ICCI strongly opposes unprecedented hike in property valuation by FBR

ICCI strongly opposes unprecedented hike in property valuation by FBR

ISLAMABD ( Web News )

The business community including realtors in an emergent meeting held at Islamabad Chamber of Commerce & Industry (ICCI) strongly opposed the new market value determined by FBR for immovable property of 40 major cities of the country including Islamabad vide its SRO 1548(I)/2021 dated 1st December 2021 as it would render a big blow to the business activities of property and construction sector and foil all efforts of the government to revive the economy.

Addressing the the meeting, Muhammad Shakeel Munir, President, Islamabad Chamber of Commerce & Industry said realizing the vital role of property and construction sector in the economic development of the country, the Prime Minister had offered an attractive construction package, which boosted the business and economic activities across the country. However, unprecedented hike in the market value of immovable properties by FBR unilaterally without consulting with stakeholders that would cause a severe blow to the business of property and construction sector and create lot of unemployment besides weakening the overall economy. He said that in 2019 a Committee including representatives of private sector was formed at FBR level to determine the market value of property, but FBR has bypassed the said Committee in determining new market value. He said that depreciation of rupee, high interest rate, rising inflation, increase in prices of POL and utilities tariffs have already affected the business activities and this decision would cause a big slump in the economy.

Shakeel Munir said that the growth of over 50 industries depended on the construction sector and new valuation of FBR would damage the business of all construction related industries. Giving an example, he said that compared to property valuation of 2019 in Islamabad, the market value of immovable property has been increased in F-8 Sector by over 127 percent, E-11 Sector by over 163 percent, E-7 Sector by over 164 percent and F-7 Sector by over 283 percent, which was totally unjustified. He said that this move would cause significant outflow of capital from the country and discourage new investment in the property and construction sector. He urged that the FBR should immediately withdraw its SRO of new market value and engage all stakeholders including ICCI into the consultation process to arrive at a consensus decision on new valuation of properties. He said, posing confidence in the policies of the current government, many foreign investors have made investment in Pakistan’s construction sector, but FBR’s new property valuation has created great concerns in them about their future due to which FDI would be badly affected in the country.  He appealed to the Advisor PM on Finance and Chairman FBR to call an urgent meeting of stakeholders including ICCI to find out a consensus solution of this important issue.

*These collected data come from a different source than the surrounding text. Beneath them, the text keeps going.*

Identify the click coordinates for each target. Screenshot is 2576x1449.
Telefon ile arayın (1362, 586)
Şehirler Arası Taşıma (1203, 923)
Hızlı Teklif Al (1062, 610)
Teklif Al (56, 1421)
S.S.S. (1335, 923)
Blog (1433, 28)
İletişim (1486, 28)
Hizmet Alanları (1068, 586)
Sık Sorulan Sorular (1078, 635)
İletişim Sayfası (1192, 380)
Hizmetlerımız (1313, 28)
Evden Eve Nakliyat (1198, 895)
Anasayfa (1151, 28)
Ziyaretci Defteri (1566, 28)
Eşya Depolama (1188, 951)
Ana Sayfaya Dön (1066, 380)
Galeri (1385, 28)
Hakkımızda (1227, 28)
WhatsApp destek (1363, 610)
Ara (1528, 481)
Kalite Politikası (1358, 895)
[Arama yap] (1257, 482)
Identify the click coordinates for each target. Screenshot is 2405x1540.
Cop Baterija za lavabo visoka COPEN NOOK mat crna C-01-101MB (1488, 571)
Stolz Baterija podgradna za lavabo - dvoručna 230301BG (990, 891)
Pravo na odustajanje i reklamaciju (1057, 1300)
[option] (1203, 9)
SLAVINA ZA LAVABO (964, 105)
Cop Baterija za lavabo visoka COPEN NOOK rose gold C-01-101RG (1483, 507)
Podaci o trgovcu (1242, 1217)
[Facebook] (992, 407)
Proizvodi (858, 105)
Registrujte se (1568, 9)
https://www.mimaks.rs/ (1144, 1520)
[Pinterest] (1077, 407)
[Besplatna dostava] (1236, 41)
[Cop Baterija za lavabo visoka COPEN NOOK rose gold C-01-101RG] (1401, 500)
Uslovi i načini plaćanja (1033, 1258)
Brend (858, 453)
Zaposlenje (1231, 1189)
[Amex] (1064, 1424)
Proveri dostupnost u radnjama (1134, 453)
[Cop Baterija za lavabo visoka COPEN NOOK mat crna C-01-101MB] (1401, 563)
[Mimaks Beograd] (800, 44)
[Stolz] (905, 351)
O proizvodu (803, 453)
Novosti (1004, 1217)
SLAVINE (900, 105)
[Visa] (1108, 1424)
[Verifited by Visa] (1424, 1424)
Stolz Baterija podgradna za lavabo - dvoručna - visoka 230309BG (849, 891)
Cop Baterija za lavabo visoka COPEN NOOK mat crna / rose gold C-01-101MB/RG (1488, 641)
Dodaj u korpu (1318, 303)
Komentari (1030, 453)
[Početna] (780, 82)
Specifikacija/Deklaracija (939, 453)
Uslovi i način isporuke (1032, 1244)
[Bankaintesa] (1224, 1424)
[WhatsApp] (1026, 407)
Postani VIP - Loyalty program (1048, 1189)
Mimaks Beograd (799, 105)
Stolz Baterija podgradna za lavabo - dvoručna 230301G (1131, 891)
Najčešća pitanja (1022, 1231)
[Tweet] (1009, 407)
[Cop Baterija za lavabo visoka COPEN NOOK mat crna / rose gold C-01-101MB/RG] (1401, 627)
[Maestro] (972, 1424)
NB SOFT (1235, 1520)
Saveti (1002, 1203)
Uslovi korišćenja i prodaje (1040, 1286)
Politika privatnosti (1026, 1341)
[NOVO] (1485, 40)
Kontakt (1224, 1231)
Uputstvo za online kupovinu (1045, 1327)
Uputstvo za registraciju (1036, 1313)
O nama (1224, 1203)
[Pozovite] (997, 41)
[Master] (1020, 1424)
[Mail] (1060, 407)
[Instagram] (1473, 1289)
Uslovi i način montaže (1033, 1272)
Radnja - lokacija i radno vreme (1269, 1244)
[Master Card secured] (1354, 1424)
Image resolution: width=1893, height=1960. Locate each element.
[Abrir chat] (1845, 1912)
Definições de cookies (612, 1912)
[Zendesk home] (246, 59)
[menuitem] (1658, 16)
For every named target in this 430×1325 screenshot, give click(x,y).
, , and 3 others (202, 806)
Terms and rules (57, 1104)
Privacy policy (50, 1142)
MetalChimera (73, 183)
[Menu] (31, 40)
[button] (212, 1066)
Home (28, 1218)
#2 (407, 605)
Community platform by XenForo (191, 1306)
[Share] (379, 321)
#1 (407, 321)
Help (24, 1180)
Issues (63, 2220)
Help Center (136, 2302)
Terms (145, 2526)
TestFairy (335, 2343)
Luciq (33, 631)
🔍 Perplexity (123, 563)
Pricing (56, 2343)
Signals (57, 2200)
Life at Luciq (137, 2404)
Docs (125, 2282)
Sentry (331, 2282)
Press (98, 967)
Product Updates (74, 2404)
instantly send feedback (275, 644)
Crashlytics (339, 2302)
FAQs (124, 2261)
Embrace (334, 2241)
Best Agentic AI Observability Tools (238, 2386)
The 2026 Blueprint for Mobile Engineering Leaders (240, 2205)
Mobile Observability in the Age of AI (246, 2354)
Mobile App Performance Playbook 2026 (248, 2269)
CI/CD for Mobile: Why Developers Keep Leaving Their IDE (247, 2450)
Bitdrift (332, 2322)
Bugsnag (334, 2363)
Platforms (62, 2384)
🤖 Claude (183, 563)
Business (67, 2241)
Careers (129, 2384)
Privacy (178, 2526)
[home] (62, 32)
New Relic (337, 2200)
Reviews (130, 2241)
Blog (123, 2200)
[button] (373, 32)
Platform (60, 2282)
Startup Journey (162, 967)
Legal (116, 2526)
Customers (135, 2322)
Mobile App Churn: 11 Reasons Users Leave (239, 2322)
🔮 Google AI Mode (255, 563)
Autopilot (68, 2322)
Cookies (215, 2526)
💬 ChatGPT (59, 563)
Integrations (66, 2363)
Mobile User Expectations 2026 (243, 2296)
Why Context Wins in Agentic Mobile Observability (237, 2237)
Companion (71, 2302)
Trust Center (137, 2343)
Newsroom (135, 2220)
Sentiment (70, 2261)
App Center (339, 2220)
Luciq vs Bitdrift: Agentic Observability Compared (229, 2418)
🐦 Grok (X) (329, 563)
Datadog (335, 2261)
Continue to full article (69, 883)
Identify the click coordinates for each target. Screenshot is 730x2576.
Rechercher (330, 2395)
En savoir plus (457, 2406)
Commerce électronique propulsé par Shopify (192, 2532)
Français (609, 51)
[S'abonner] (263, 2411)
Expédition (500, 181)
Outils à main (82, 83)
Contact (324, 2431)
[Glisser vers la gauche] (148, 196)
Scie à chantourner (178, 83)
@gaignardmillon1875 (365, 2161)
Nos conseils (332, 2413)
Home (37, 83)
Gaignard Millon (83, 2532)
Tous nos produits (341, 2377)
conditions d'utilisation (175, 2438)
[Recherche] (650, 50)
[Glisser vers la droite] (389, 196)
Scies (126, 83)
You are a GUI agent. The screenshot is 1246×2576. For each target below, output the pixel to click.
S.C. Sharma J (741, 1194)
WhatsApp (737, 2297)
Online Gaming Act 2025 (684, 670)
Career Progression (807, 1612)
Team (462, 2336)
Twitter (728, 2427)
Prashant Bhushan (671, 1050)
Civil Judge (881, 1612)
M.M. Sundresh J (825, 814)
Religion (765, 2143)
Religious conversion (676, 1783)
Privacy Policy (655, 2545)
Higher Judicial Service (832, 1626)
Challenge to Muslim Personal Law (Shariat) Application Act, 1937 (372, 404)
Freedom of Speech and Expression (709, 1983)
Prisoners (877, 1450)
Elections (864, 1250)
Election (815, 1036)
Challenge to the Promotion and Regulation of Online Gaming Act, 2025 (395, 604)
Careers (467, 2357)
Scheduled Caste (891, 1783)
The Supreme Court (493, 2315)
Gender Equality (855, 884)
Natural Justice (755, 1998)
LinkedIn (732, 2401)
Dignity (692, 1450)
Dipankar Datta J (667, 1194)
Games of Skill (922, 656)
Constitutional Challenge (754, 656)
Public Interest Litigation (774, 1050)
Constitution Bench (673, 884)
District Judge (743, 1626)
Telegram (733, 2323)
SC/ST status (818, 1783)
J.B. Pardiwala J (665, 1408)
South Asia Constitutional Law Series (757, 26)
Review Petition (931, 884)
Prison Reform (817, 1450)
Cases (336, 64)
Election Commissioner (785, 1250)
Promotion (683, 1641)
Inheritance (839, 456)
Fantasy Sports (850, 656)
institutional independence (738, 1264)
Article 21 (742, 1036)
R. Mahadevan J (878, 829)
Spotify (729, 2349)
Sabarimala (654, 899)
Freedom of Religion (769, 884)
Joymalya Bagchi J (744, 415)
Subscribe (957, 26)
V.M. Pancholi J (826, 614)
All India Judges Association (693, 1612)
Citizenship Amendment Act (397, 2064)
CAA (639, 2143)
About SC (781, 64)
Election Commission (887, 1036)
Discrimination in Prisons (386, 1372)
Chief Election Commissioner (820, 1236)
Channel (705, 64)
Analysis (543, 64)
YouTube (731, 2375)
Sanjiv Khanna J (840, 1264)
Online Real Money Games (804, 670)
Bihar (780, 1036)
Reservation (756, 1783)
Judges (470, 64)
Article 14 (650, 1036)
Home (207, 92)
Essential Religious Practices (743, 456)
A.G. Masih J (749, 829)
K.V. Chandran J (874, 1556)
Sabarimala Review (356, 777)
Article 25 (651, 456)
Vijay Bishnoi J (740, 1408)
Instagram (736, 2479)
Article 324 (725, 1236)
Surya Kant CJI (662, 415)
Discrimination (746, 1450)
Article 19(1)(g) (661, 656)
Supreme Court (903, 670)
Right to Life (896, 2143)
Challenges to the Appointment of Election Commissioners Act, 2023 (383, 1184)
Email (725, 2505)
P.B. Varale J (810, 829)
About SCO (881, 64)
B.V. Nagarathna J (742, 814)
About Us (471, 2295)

Speaking at the occasion, Muhammad Masud, Convener, ICCI Real State and Developers Committee said that PM’s construction package has attracted investment of billions of rupees in the property sector due to which many big construction projects have been started in the federal capital. However, he said that FBR’s new market value of property has disappointed all major investors of construction and they have been compelled to reconsider their investments in Islamabad. He urged that FBR should urgently withdraw its SRO 1548(I)/2021 and consult with stakeholders to resolve this issue.

Muhammad Faheem Khan Vice President ICCI, Muhammad Ejaz Abbasi, Muhammad Naveed Malik, Tahir Abbasi, Rana Qaiser Shehzad, Ashfaq Chatha and Saeed Ahmed Bhatti, Khalid Chaudhry, Ch. Tahir, Zia Khalid Chaudhry and others also spoke at the occasion and strongly opposed the new market value of FBR as it would badly affect the business activities of the property and construction sector and render thousands of people jobless. They urged that FBR should reconsider its unilateral decision to save the economy from further troubles.